** SELECTED EXTRACT **
=====

Several people have tried to develop projects that get more women interested in technology.

But frankly, it's probably become worse for women now than it even was 30 years ago.

In the real technical space, it's very hard for women to succeed - the role models are the wrong type.

Sadly, currently - there's not a lot of money in inspiring a generation of women.

Women need to be paid properly to turn up, to offer advice and leadership thinking.

We have so much value to give but it requires enlightened colleagues to realise the criticality and impact that’s possible.

The Psycho History Of Web Science

Science Fiction aficionados will need no explanation but Web Science draws on many similarities with Foundation and Empire.

In the book Asimov tells the story of a new breed of man who creates a new force for galactic government.

The ability to forecast what people, the masses are going to do.

The Foundation hurtles into conflict with the decadent and outdated First Empire.

=====

** SUPPLIED ENTRIES **
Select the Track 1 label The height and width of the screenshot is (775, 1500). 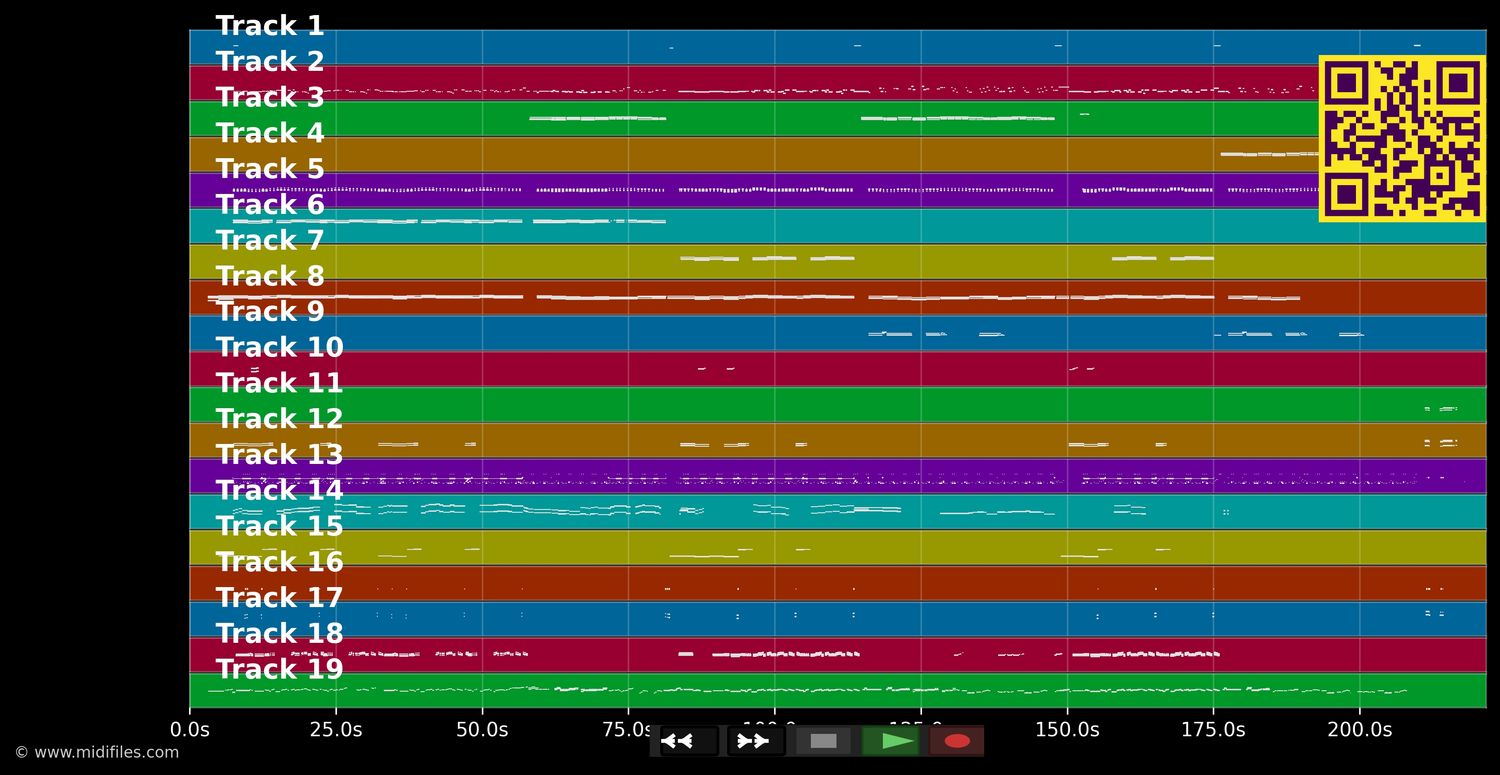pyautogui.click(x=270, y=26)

=====

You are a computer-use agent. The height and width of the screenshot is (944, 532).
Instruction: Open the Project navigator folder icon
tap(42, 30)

=====

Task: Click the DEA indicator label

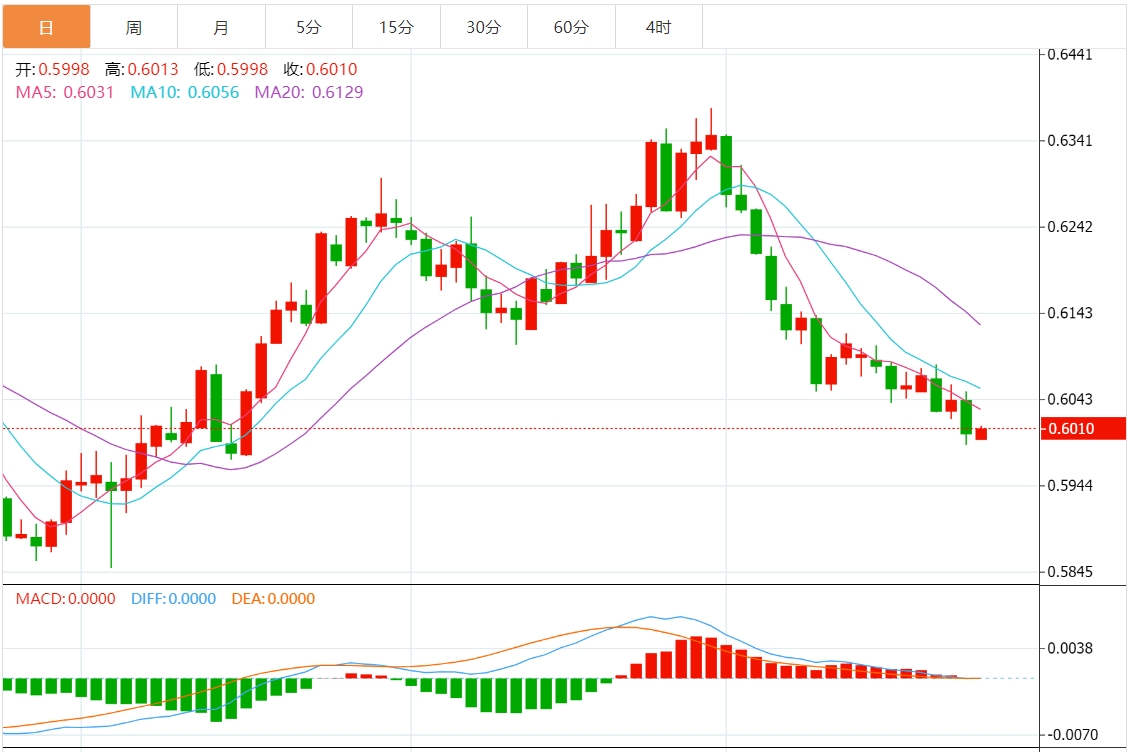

=====

** YOUR OBJECTIVE **
Decide whether each statement agrees with the text on women in technology and Web Science. Answer yes or no for each and quote the words of the text that decide it. (a) The text says things are probably worse for women now than 30 years ago. (b) The text says there is a lot of money in inspiring a generation of women. (c) The text says the Foundation joins forces with the First Empire.

** EXPECTED OUTPUT **
(a) Yes: "it's probably become worse for women now than it even was 30 years ago."
(b) No: "there's not a lot of money in inspiring a generation of women."
(c) No: "The Foundation hurtles into conflict with the decadent and outdated First Empire."